From the article on cannabis growers and industrial space, extract the passage starting with "Canadian cannabis growers" and going on through "expected this summer.", copying it word for word.

═════ Passage to read ═════

Canadian cannabis growers eye industrial and agricultural spaces
B.C cannabis growers will turn to blue-collar towns and the Agricultural Land Reserve to find millions of square feet of industrial space needed to meet demand for recreational marijuana, studies suggest.
“The legalization of marijuana is expected to drive up the cost of commercial real estate in all major provinces across the nation,” said Gaurav Mathur, Toronto-based research manager, capital markets, with JLL Canada.
JLL’s Rolling the Good Times study, released February 15, found that Canada’s top eight medical marijuana companies by market capitalization will need at least eight million square feet of industrial space by 2020 – and demand will ramp up after recreational weed becomes legal, expected this summer.
The study showed that, based on large projects underway, more than half of the short-term demand will be in Alberta. Ontario is forecast to require about three million square feet, with the rest in Quebec, Saskatchewan and New Brunswick.
None of the big growers – all licensed medical marijuana producers – had projects underway in Metro Vancouver, which JLL Vancouver suggests is due to a 1.9% industrial vacancy rate, the second-lowest in North America. In 2017’s fourth quarter, more than 722,000 square feet of industrial space was sold or leased in the region, and prices have hit record highs.
Vancouver-based Aurora Cannabis Inc. (TSX:ACB), for instance, has bypassed B.C. and is building an 800,000-square-foot facility, the world’s largest indoor marijuana grow-op, next to the Edmonton International Airport in Leduc, Alberta.
Aside from inventory challenges, there has also been “pushback” from some Lower Mainland municipalities against marijuana grow facilities, according to JLL.

═════ Information provided ═════

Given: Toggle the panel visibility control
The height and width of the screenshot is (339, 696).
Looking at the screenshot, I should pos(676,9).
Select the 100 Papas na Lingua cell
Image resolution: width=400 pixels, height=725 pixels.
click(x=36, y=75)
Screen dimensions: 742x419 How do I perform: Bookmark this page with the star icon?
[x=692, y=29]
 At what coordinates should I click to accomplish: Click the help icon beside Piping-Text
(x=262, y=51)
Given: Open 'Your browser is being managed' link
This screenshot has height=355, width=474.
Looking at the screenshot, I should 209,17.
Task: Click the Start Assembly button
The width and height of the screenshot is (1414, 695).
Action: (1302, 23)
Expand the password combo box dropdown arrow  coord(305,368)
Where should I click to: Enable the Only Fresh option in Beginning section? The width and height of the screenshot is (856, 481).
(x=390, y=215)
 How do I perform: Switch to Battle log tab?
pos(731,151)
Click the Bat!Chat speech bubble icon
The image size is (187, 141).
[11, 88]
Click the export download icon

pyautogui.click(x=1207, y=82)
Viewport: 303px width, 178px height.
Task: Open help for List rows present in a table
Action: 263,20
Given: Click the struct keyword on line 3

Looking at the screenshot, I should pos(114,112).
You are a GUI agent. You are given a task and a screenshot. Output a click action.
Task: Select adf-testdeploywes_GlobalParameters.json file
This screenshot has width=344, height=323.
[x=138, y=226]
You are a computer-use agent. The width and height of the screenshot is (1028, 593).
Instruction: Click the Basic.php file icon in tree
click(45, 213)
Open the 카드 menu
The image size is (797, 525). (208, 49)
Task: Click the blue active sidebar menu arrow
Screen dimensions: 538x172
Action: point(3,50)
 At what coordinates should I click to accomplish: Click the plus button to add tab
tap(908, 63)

═════

▶ _Exercise response_:
Canadian cannabis growers eye industrial and agricultural spaces
B.C cannabis growers will turn to blue-collar towns and the Agricultural Land Reserve to find millions of square feet of industrial space needed to meet demand for recreational marijuana, studies suggest.
“The legalization of marijuana is expected to drive up the cost of commercial real estate in all major provinces across the nation,” said Gaurav Mathur, Toronto-based research manager, capital markets, with JLL Canada.
JLL’s Rolling the Good Times study, released February 15, found that Canada’s top eight medical marijuana companies by market capitalization will need at least eight million square feet of industrial space by 2020 – and demand will ramp up after recreational weed becomes legal, expected this summer.